Each year, Turning Point hosts Tara’s Walk to raise awareness of domestic violence.

Each year, Turning Point hosts Tara’s Walk to raise awareness of domestic violence.

Photo provided by Sharman Davenport

Organizations spread the word about Domestic Violence Awareness Month

By: Brendan Losinski | Advertiser Times | Published October 16, 2020

METRO DETROIT — October is Domestic Violence Awareness Month and local shelters and aid organizations are spreading the word to those in need that help is available.

Sharman Davenport, the CEO of Macomb County shelter Turning Point, said having a month to discuss domestic violence and raise awareness of it is very important.

“I think it’s important to have this month because survivors of domestic violence are living that situation in secret,” she said. “They often don’t speak out on their own behalf and the assaults happen behind closed doors. We have Domestic Violence Awareness Month so the community can be aware of this prevalent issue and how it is a detriment to women, to children and to the community at large.”

Lori Kitchen-Buschel, the executive director of Wayne County shelter First Step, added that by talking about domestic violence out in the open, it can encourage those who are living with it to seek help.

“So many survivors or those going through domestic violence do so in secret or with a sense of shame,” Kitchen-Buschel said. “It’s important we remove that sense of shame from suffering through domestic violence. Many people survive and find peace after enduring this violence, and raising awareness that those who are still going through it aren’t alone and that there is a way through it is important.”

Davenport said domestic violence and abuse can take many forms and can harm people in different ways.

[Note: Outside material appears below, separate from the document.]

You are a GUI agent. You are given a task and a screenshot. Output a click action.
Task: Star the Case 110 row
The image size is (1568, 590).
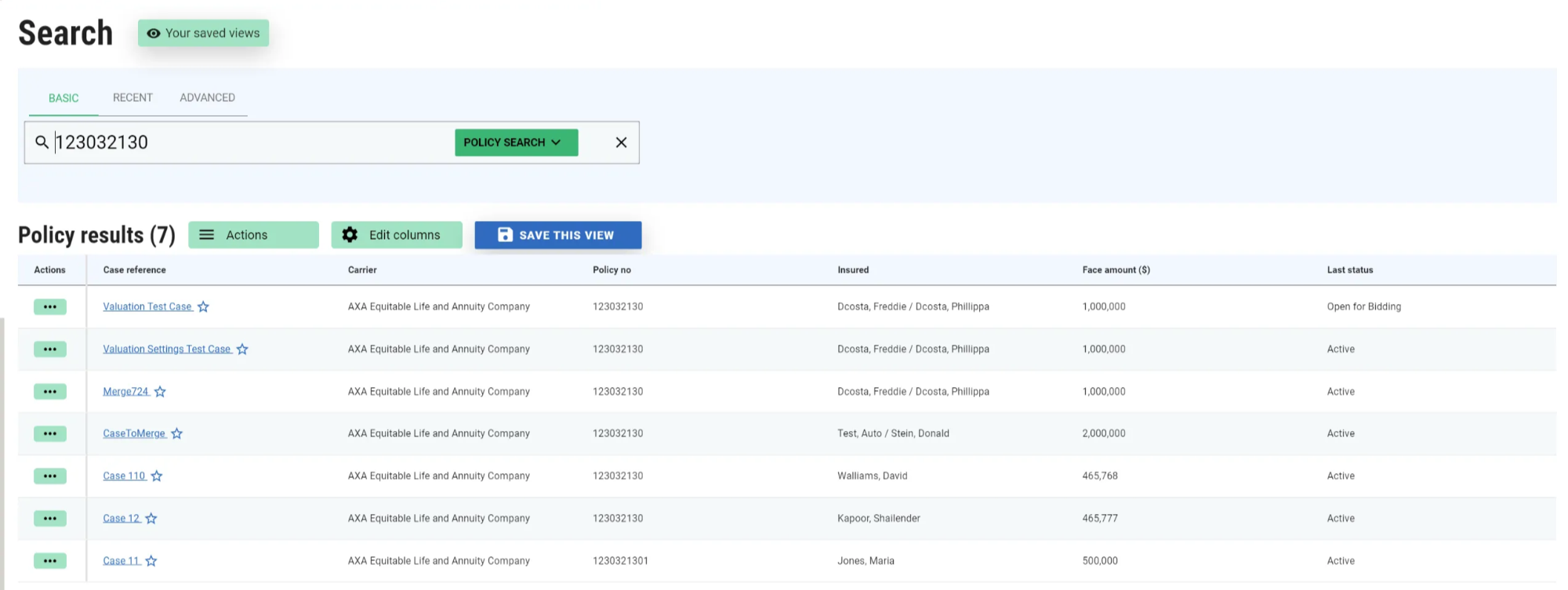[157, 476]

“Domestic violence can be physical, emotional or financial abuse. It’s a pattern of abuse,” she explained. “Physical abuse is obvious; this is slapping, hitting, choking. When people call our hotline, we look for lethality and see if someone has choked them or pulled a gun on them or if there is a history of life-threatening danger. This can also include rape. Financial abuse is withholding money or threatening not to pay bills. Emotional can be threatening others, it can be screaming or belittling or any other way of controlling someone emotionally.”

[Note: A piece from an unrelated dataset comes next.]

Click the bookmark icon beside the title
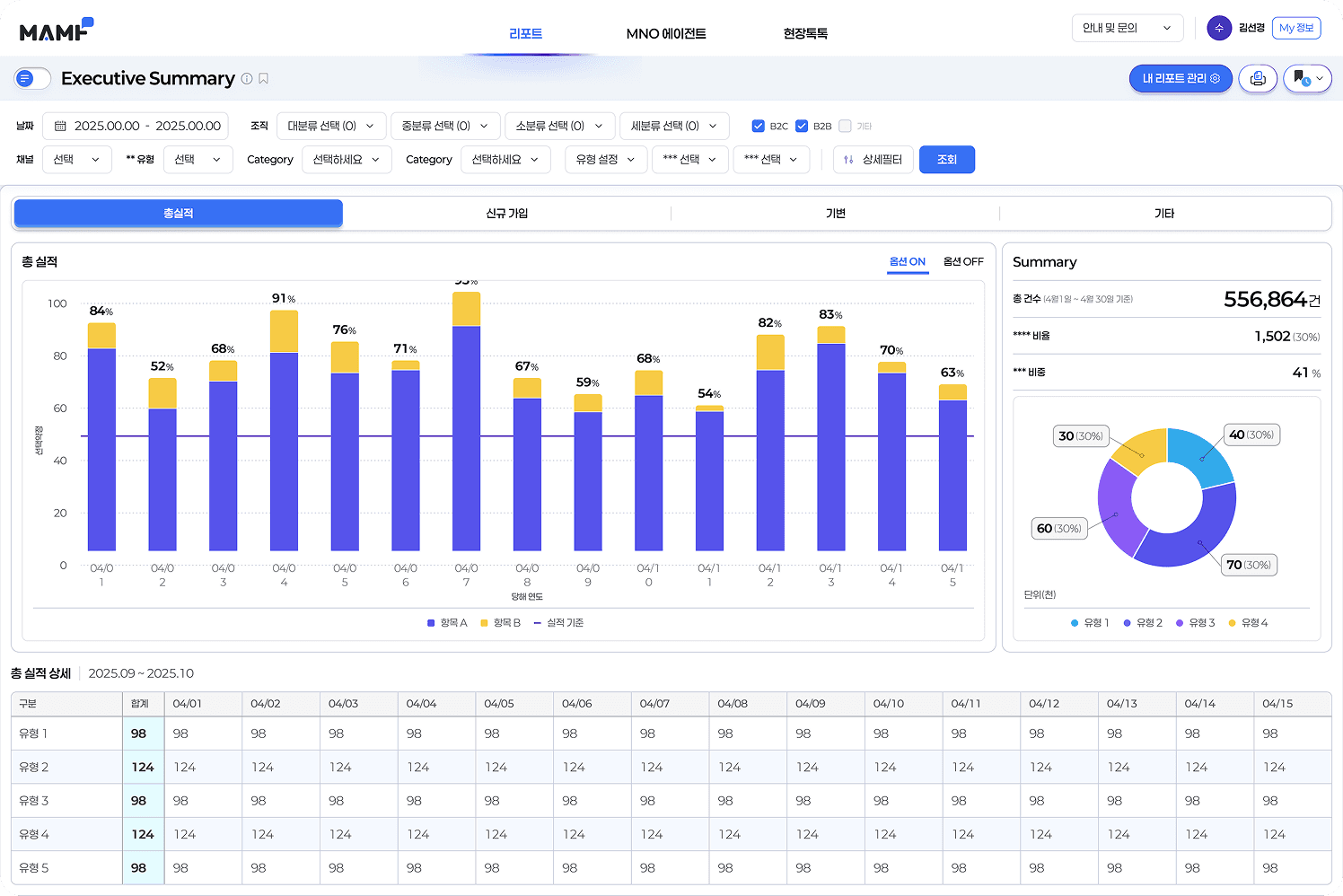 (264, 79)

Kitchen-Buschel said that domestic violence is so common that virtually every person either knows someone who has been affected by it or has been affected by it themselves.

“It affects one in four people in their lifetime,” she said. “There are other awareness months for other things; we share October with Breast Cancer Awareness Month, and that affects one in eight people. Everyone is either touched by domestic violence or knows someone who is affected by domestic violence. So most people don’t realize how prevalent it is in our community.”

Among the things both want people to learn more about during Domestic Violence Awareness Month is how to recognize the signs of it.

“We want people to know what the signs are of people who need help,” Davenport said. “A lot of times if someone is in a domestic violence situation, they might be isolating and not engaging with friends and family anymore. You get a sense of secrecy around their relationship. There is a loss of self-confidence and self-esteem, there can be depression, they might avoid certain situations. For children who live in domestic violence-afflicted households, you might see a delay of emotional development or a fear of leaving their parent.”

She added that educating people about the realities of domestic violence is more important than ever.

“Domestic violence is up since the pandemic started,” said Davenport. “We have been getting a 25% increase to our hotline. According to reports from the police, it’s up everywhere. Considering it was already a large number, we should be very concerned about this. There’s more isolation and people going through emotional and financial difficulties has caused this increase in cases and also in their severity.”

Both women want people to know help is out there and no one is turned away. In addition to counseling, they offer services such as personal protection assistance, a forensic nurse examiner’s program, legal services and supportive housing services.

“If people are thinking they are in a situation where they might be in a bad place, they can call our hotline and we can work through it all with them and talk to them about what constitutes domestic violence and what their options are to move forward,” said Davenport. “We’re the only domestic violence shelter in Macomb County.”

“We serve all people, all races, all religions, all genders and gender identities,” said Kitchen-Buschel. “We primarily serve the Wayne County area, but we turn no one away. We welcome people who may not just be going through it now. If you went through something 20 years ago, you can come to us for support.”